Asked By: Yevhen Kuzmovych

||

Answers:

Either use an SSH key with no passphrase to access repo B, or create an access token for that repo and then use the access token as your password to access that repo over HTTPS: https://USERNAME:[email protected]/ORG/B.git.

Answered By: rmunn

I did this way!

- uses: actions/checkout@v1  
  with:
    repository: organization_name/repo_name
    token: ${{ secrets.ACCESS_TOKEN }}

You need to provide a valid token, you can generate it following this guide

Answered By: Duvan

I added this line

git+https://[email protected]/ORG/REPO_NAME.git@master#egg=REPO_NAME

to my requirements.txt and it worked. But as other people mentioned, your token will be exposed to anyone having access to this repository. It is probably best to use a secret in your repository.

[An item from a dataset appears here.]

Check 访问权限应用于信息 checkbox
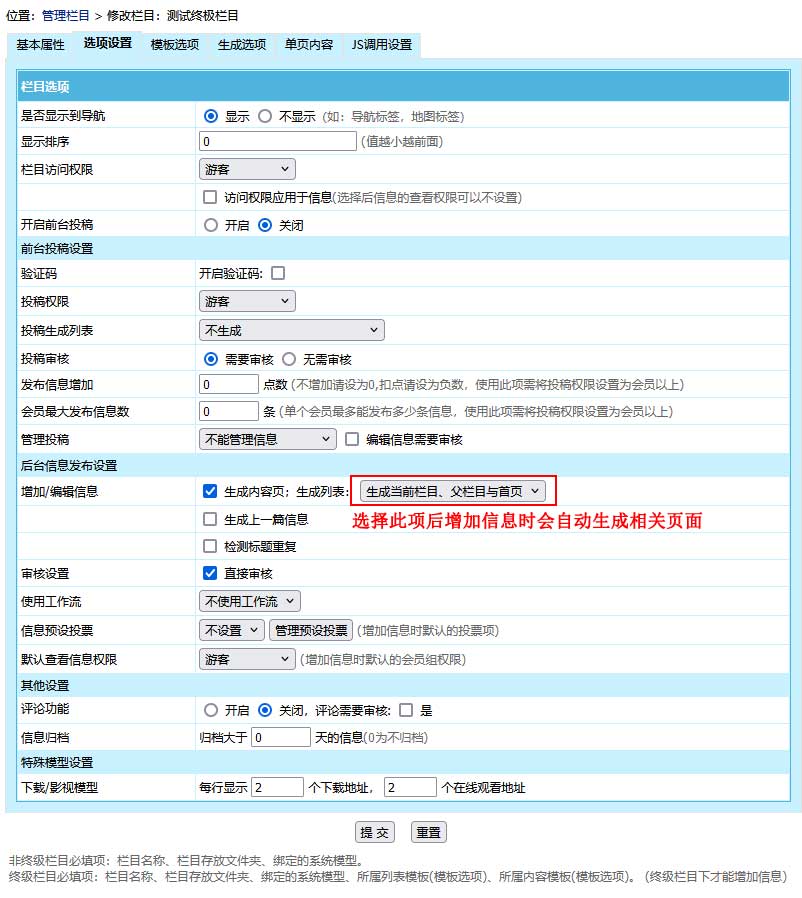Image resolution: width=802 pixels, height=898 pixels. point(210,197)

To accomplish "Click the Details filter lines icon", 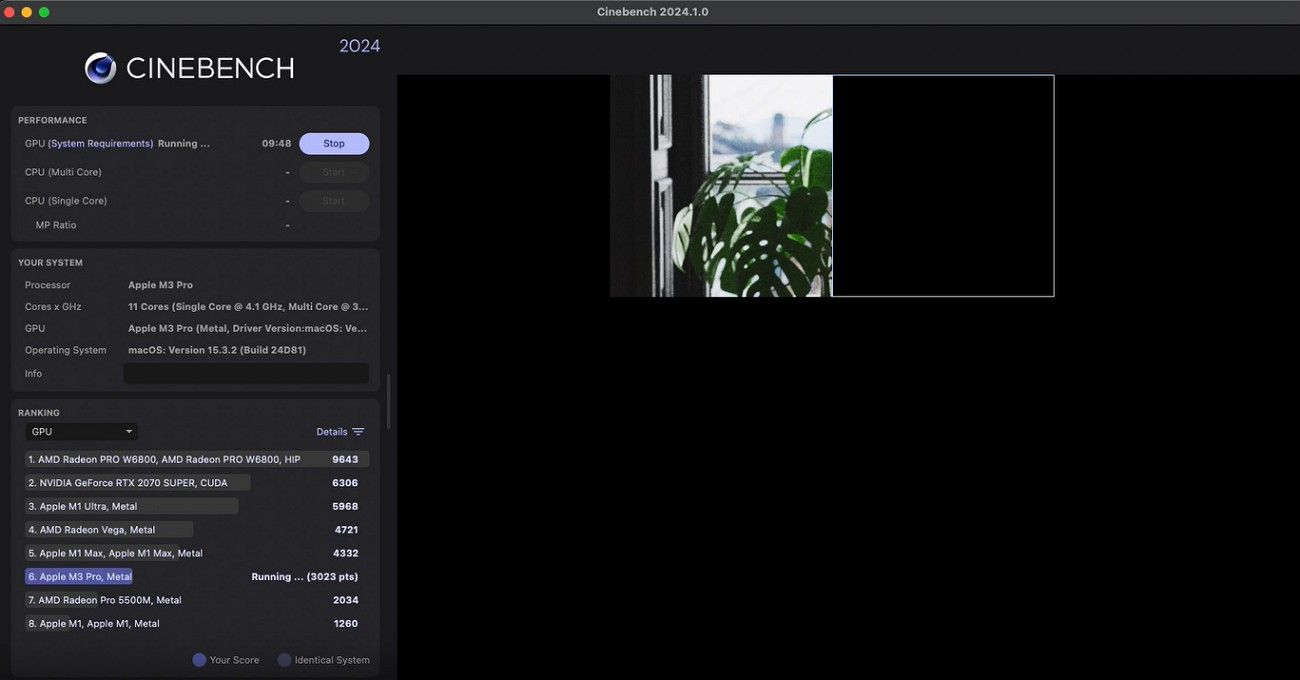I will 358,432.
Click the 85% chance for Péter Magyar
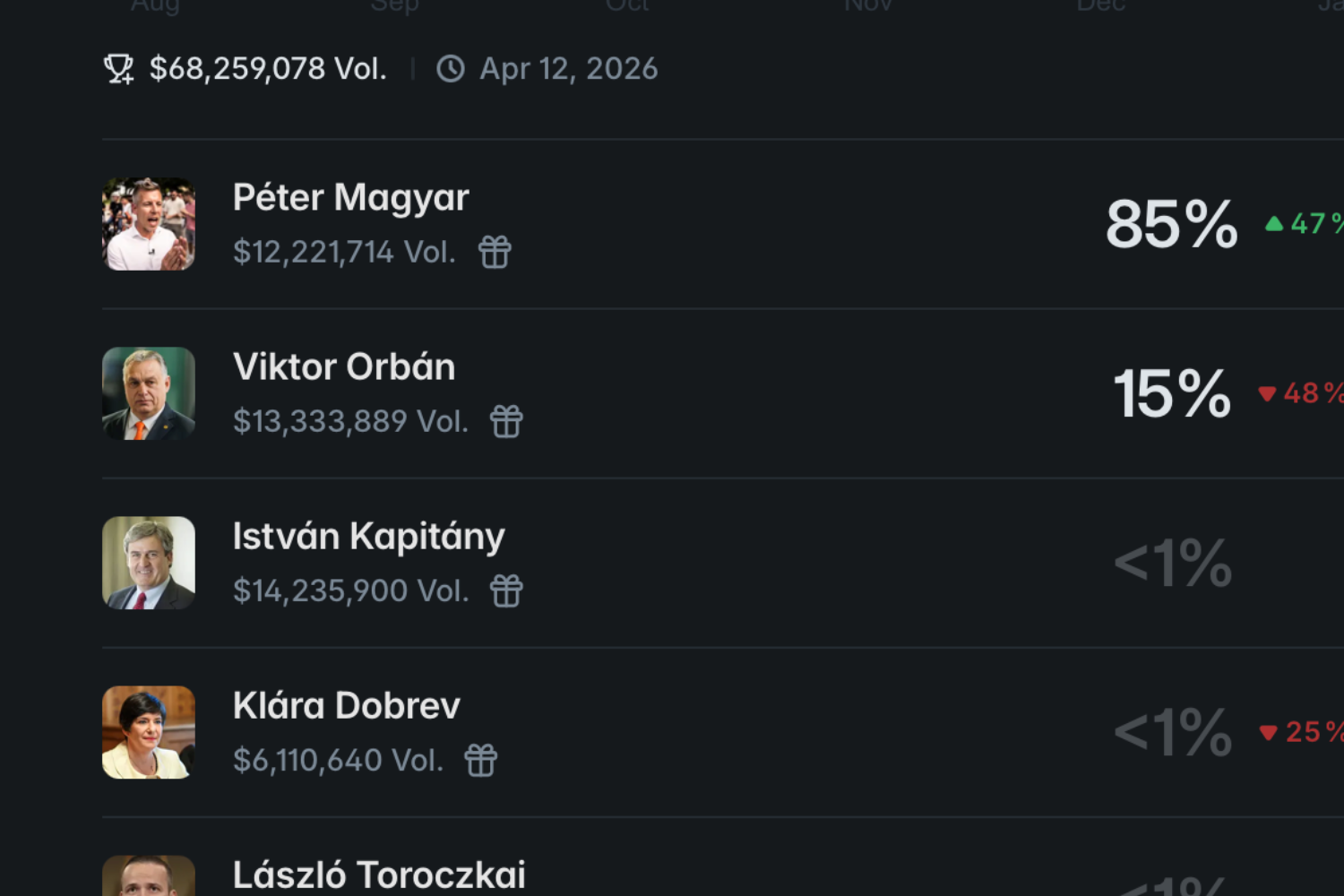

Answered By: Philippe Remy

Instead of check out twice, all you need is provided the TOKEN for pip to access repo B.

    - name: Install requirements
      run: |
        git config --global url."https://${{ secrets.ACESS_TOKEN }}@github".insteadOf https://github
        pip install -r requirements.txt
Answered By: northtree

Since access tokens are bound to an account and have write access to all its private repos, it’s a very bad solution.

Instead, use deploy keys.

Deploy keys

Deploy keys are simply SSH keys that you can use to clone a repo.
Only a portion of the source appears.